As the Toronto Police Service prepares to expand CCTV coverage in the GTA, this security camera footage of a BMW SUV going alpha-dog on top of someone’s hatchback, recorded last Thursday at an Extreme Fitness parking lot in Thornhill, has made us realize a few things:
A) It is actually possible to drive guiltily. Somewhere between R, D, and N on that SUV’s gearshift is a little notch marked: “OH SHI-.”
B) In large part, people are unaware of the extent of surveillance surrounding them in Toronto and its environs. (Note: Thornhill isn’t served by TPS and thus won’t be affected by the CCTV push.)
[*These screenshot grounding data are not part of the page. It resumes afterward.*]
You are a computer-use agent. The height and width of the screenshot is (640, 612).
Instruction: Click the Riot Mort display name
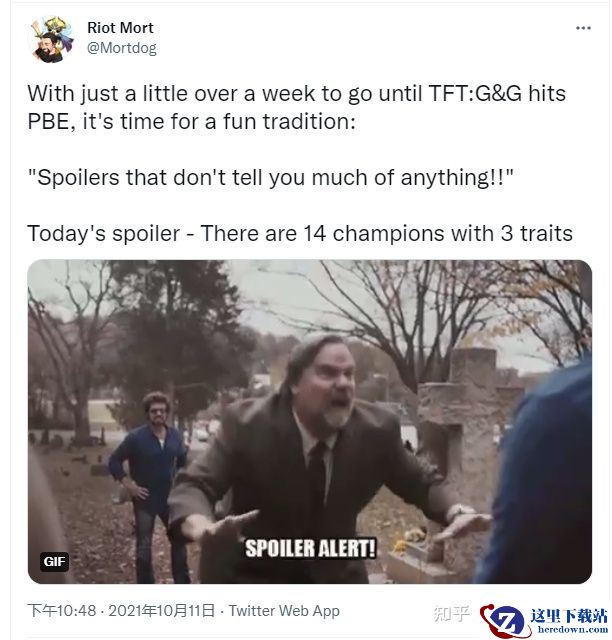pos(120,28)
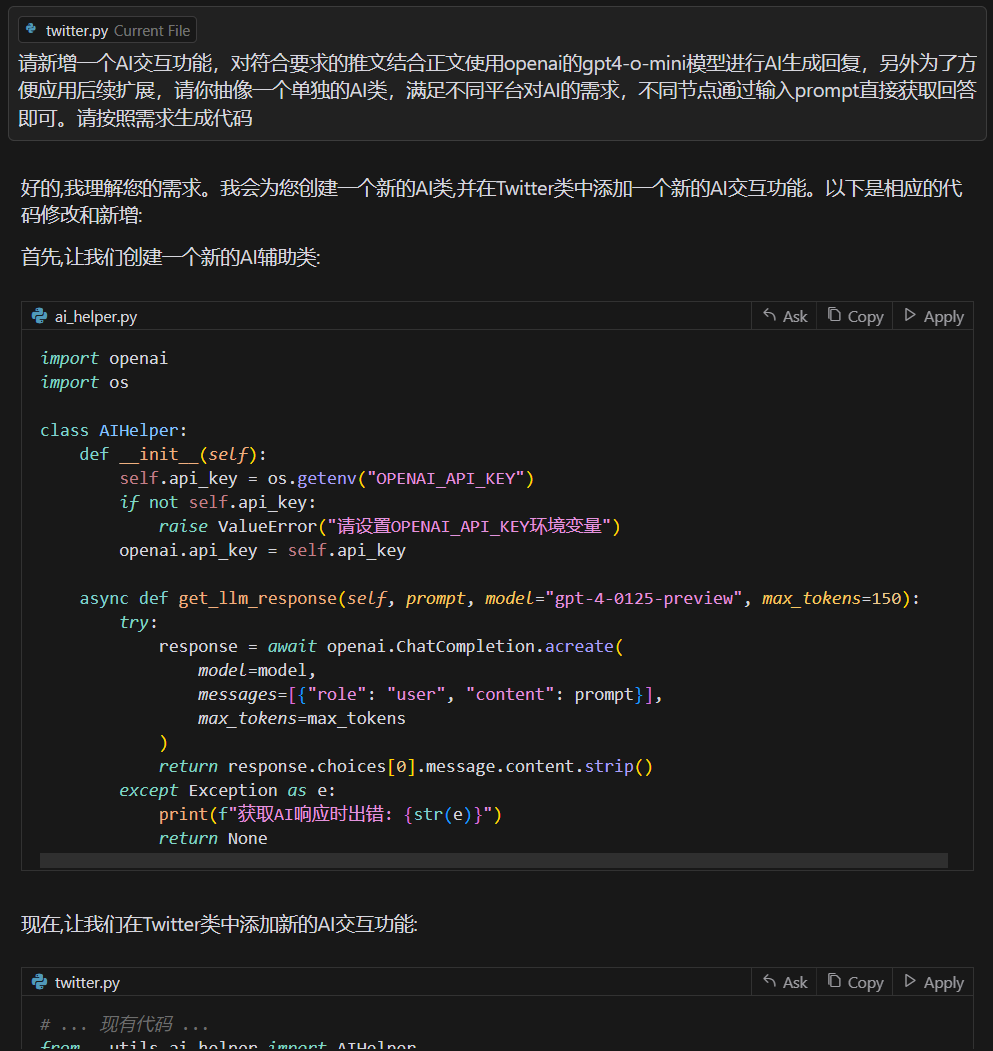Click the Apply play icon in ai_helper.py block

910,315
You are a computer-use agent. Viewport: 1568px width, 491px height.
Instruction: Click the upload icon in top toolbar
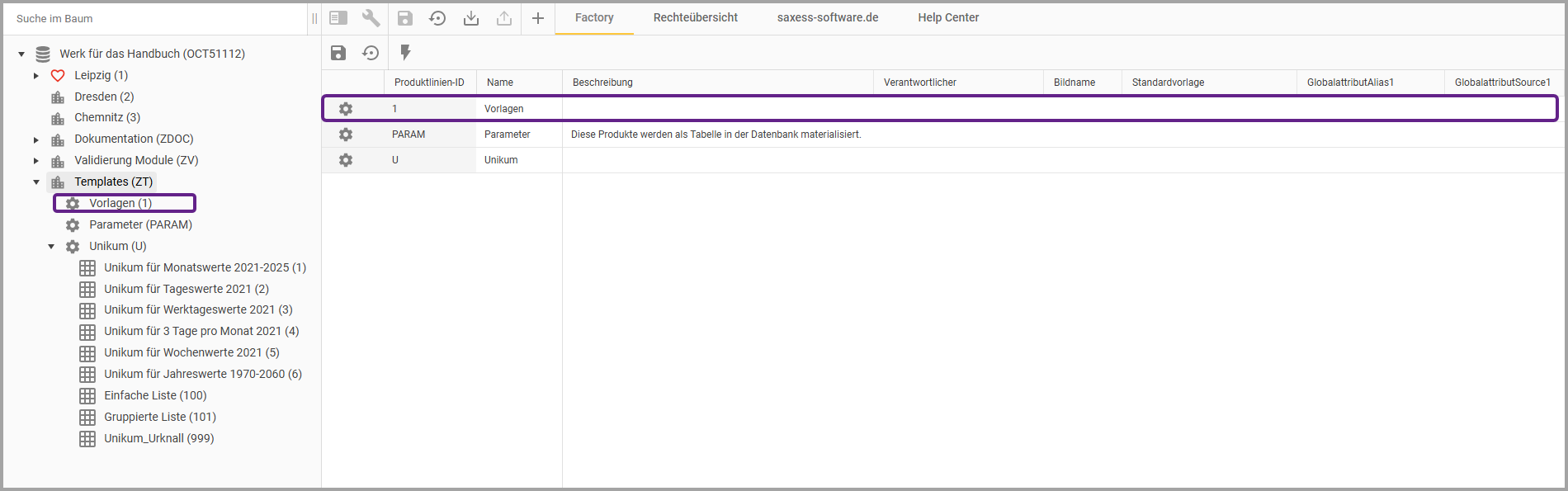pos(504,18)
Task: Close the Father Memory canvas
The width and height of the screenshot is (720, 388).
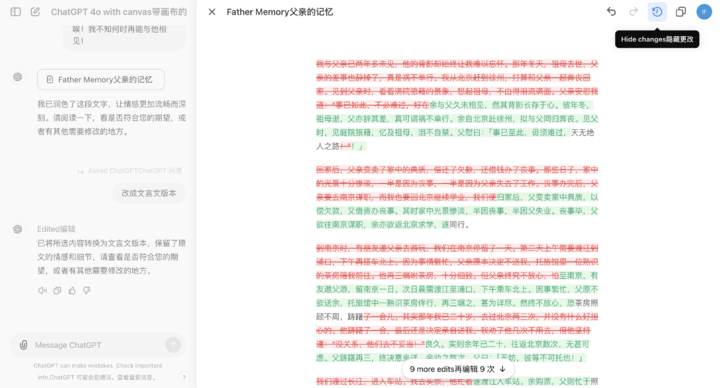Action: tap(212, 12)
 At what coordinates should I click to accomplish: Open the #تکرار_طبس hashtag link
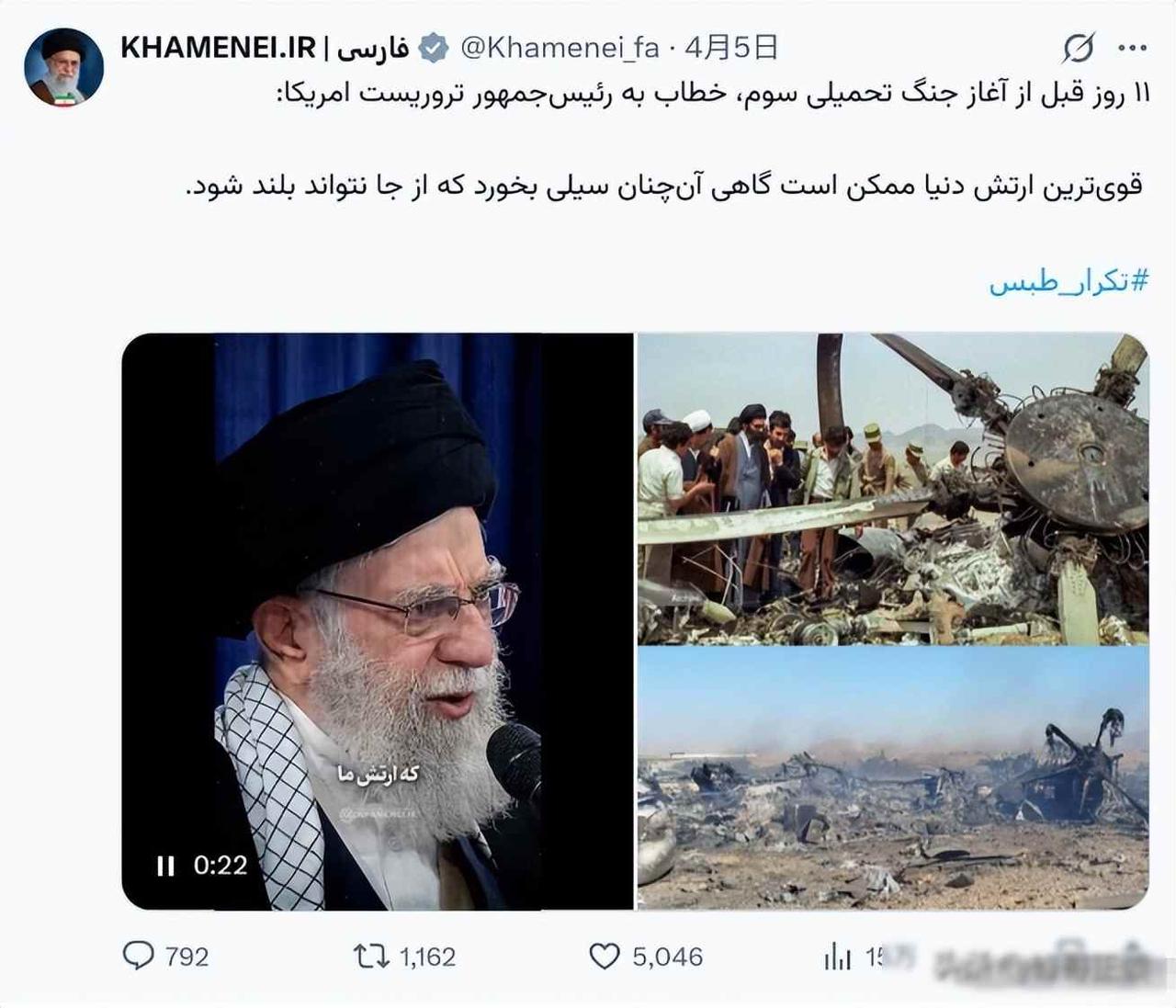[1069, 281]
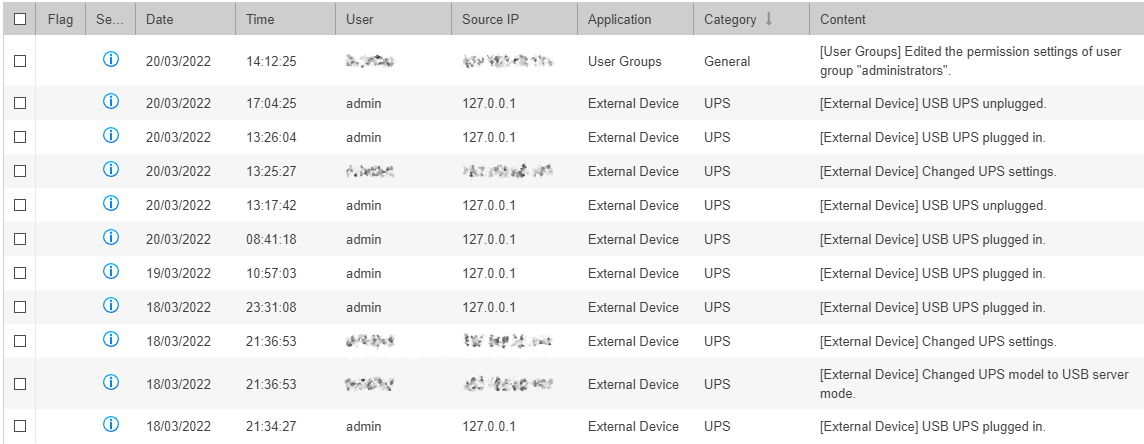Image resolution: width=1144 pixels, height=444 pixels.
Task: Click info icon on 13:25:27 UPS settings row
Action: [x=111, y=170]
C) Surveillance that is invisible and ubiquitous is also remarkably effective in the service of justice.
With regards to C, in the far more serious and not-at-all-funny case of Christopher Skinner, killed on the eighteenth in a hit-and-run, security camera footage might prove instrumental in tracking down the killers, as the Globe points out. Also, Michael Bryant’s case will likely hinge on security camera footage.
CCTV has the power to hold people accountable for misdeeds, and that’s undoubtedly a good thing. But it also has the power to invade privacy and mortify the unwitting. Hilarious though the above video is, and as much as it will help in tracking down a person who broke the law, it’s also someone’s deeply humiliating moment—and thanks to whoever leaked it, it has been getting wide exposure. YouTube made it Torontoist’s province, but it’s clearly none of our business.
Google has taught us that surveillance can be fun, and the Toronto Police Services Board, which approved its new CCTV implementation plan last Thursday, makes a convincing case for CCTV’s utility in promoting public safety. But let’s all stay just a little bit worried about the proliferation of hidden cameras in the city, hey? They’re only good as long as the people monitoring them are.